If the scoped B4 is correct, governance frameworks should:
1. **Mandate** formal verification for AI systems operating in formalizable domains (code, math, logical inference)
2. **Mandate** representation monitoring (specifically multi-layer ensembles) for closed-source AI deployments — but NOT for open-weights deployments where it creates attack surface (per SCAV)
3. **Maintain humility** that the hard core of alignment verification (values, intent, deception) remains unsolved and coordination mechanisms are structurally required

This produces a different policy recommendation than un-scoped B4, which would say "all technical verification fails, only coordination works."

## Agent Notes

**Why this matters:** B4 has been cited as motivation for collective superintelligence approaches (if verification fails, distributed human oversight is necessary). The scope qualifier complicates this: some technical verification works, which means the policy prescription is more nuanced than "all technical approaches fail." This could be read as weakening the case for collective approaches — but actually it strengthens it, because the qualifier identifies precisely WHERE technical verification fails (the alignment-relevant core) while conceding where it works (formalizable domains).

**What surprised me:** The three independent exceptions all hold in different domains and through different mechanisms — there's no single unifying reason for the exception. This suggests B4 is a domain-general claim that happens to have domain-specific carve-outs, rather than a structural claim that's wrong at the fundamental level.

**What I expected but didn't find:** Any verification approach that works for the alignment-relevant core (values, intent, long-term consequences). Every exception is for proxy domains. The alignment core remains technically unverifiable. B4 holds where it matters.

**KB connections:**
- `[[scalable oversight degrades rapidly as capability gaps grow with debate achieving only 50 percent success at moderate gaps]]` — primary empirical support for B4 (holds without qualification)
- `[[formal verification of AI-generated proofs provides scalable oversight that human review cannot match because machine-checked correctness scales with AI capability while human verification degrades]]` — the established exception
- `[[multi-layer-ensemble-probes-outperform-single-layer-by-29-78-percent]]` — the conditional exception
- `divergence-representation-monitoring-net-safety` — the open divergence this synthesis helps clarify
- `[[human-in-the-loop clinical AI degrades to worse-than-AI-alone because physicians both de-skill from reliance and introduce errors when overriding correct outputs]]` — cross-domain B4 confirmation

**Extraction hints:**
- PRIMARY ACTION: Update B4 belief file to add scope qualifier. This is a belief update, not a new claim extraction.
- SECONDARY: Consider a new claim: "Verification degradation is concentrated in human cognitive oversight and behavioral evaluation — the mechanisms that matter most for alignment — while formal verification and representation monitoring for closed-source deployments are genuine scaling exceptions that do not reach the alignment-relevant core."
- Do NOT extract as fully disconfirming B4. The qualification is real but the core claim holds for all alignment-relevant verification.

**Context:** Synthetic analysis by Theseus, Session 37. Synthesizes evidence from Sessions 24-37. No new primary sources — this is a consolidation of work deferred across three sessions.

## Curator Notes (structured handoff for extractor)

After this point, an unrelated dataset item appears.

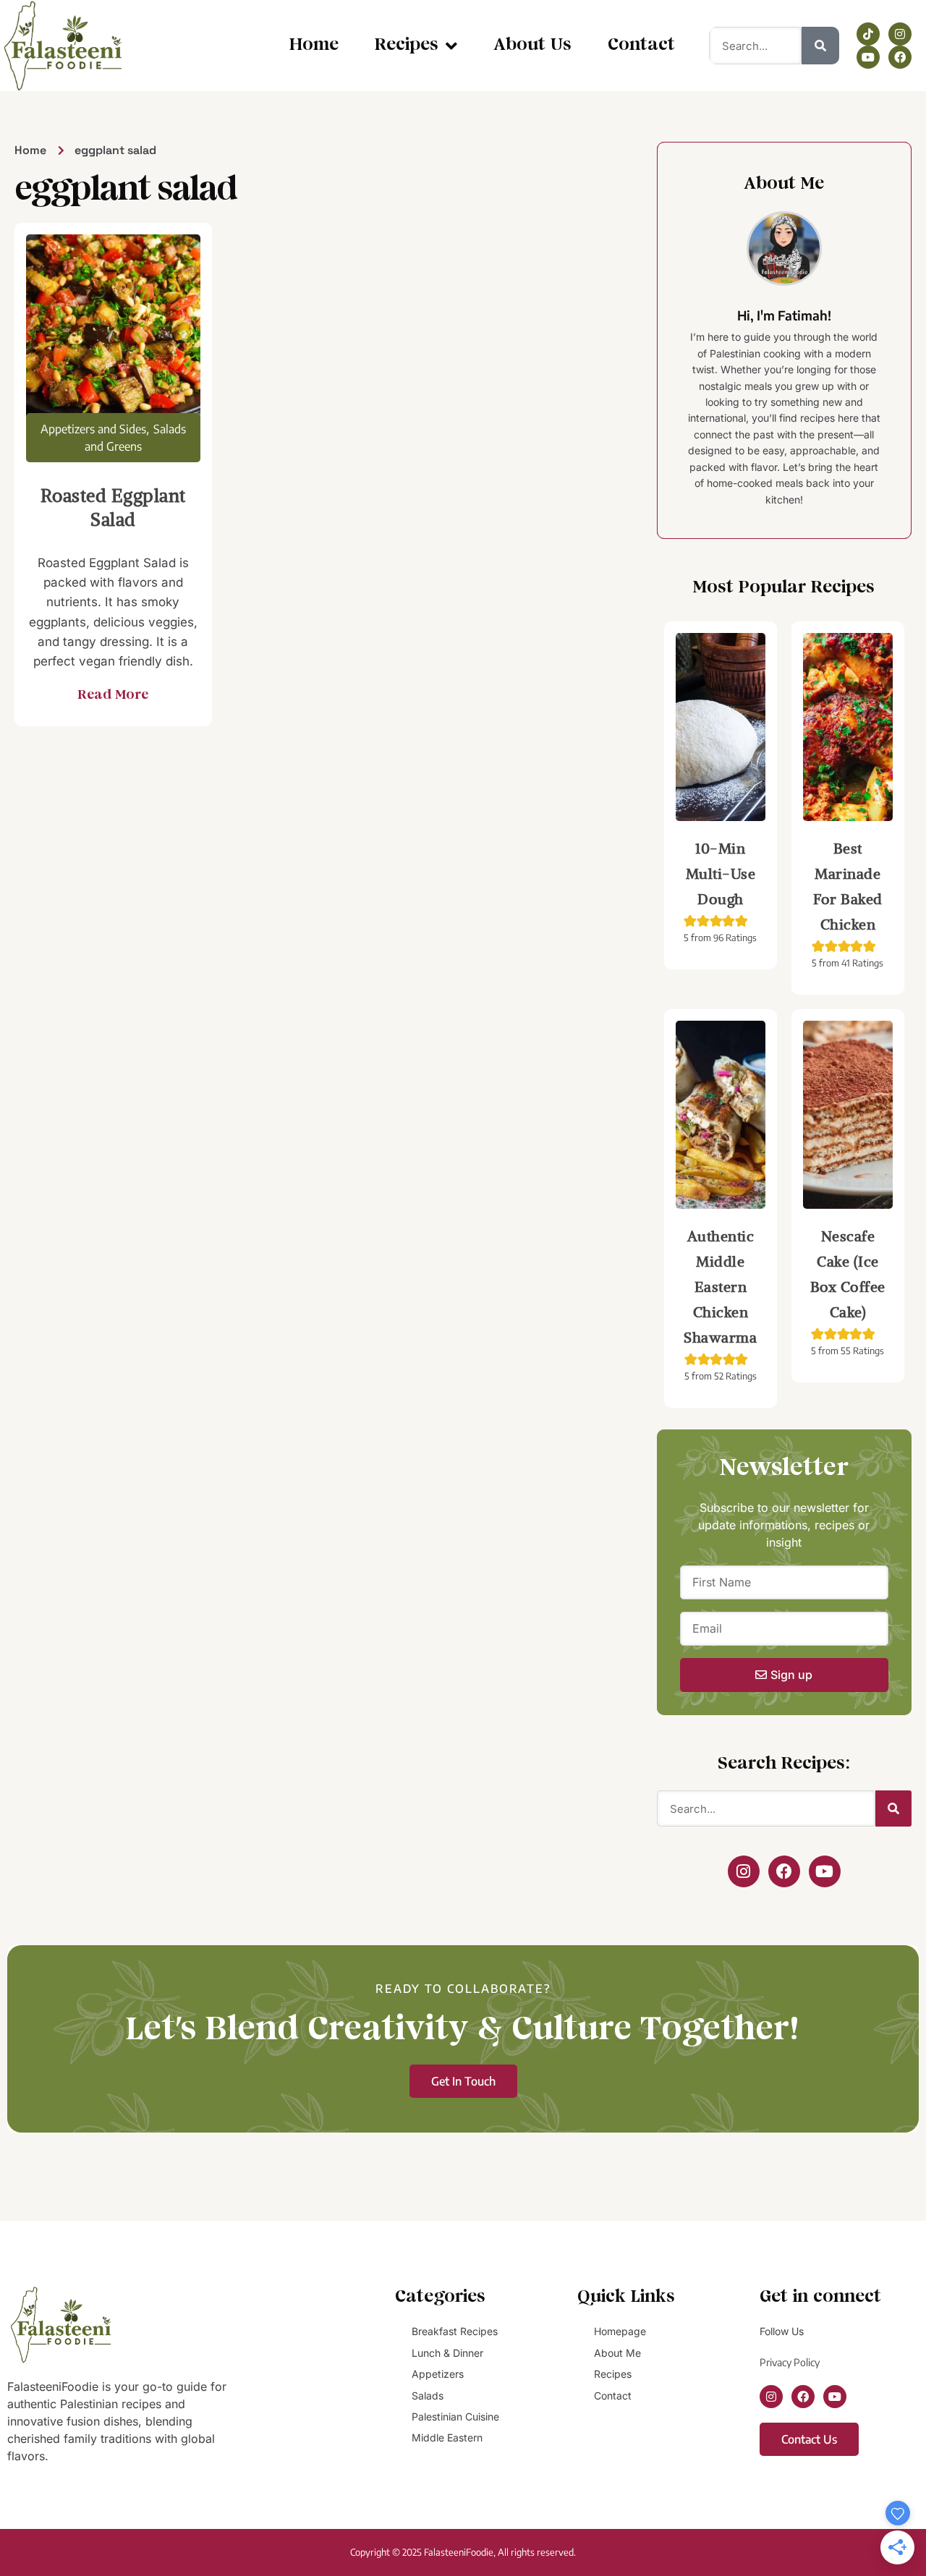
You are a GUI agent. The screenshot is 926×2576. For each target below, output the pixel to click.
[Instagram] (900, 34)
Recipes (406, 45)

PRIMARY CONNECTION: B4 belief file (`agents/theseus/beliefs.md`) — specifically the challenges considered and disconfirmation target sections

WHY ARCHIVED: Three sessions of deferred scope qualification work. The qualifier is now fully developed and has evidence from three independent exception domains. Ready for belief update PR.

EXTRACTION HINT: The extractor should UPDATE the B4 belief entry in `agents/theseus/beliefs.md`, not create a standalone claim. Add the scope qualifier under "Challenges considered" and update the "Disconfirmation target" section to reflect the scoped nature of the exceptions. If a standalone claim is also warranted, scope it carefully to avoid appearing to disconfirm what B4 actually claims.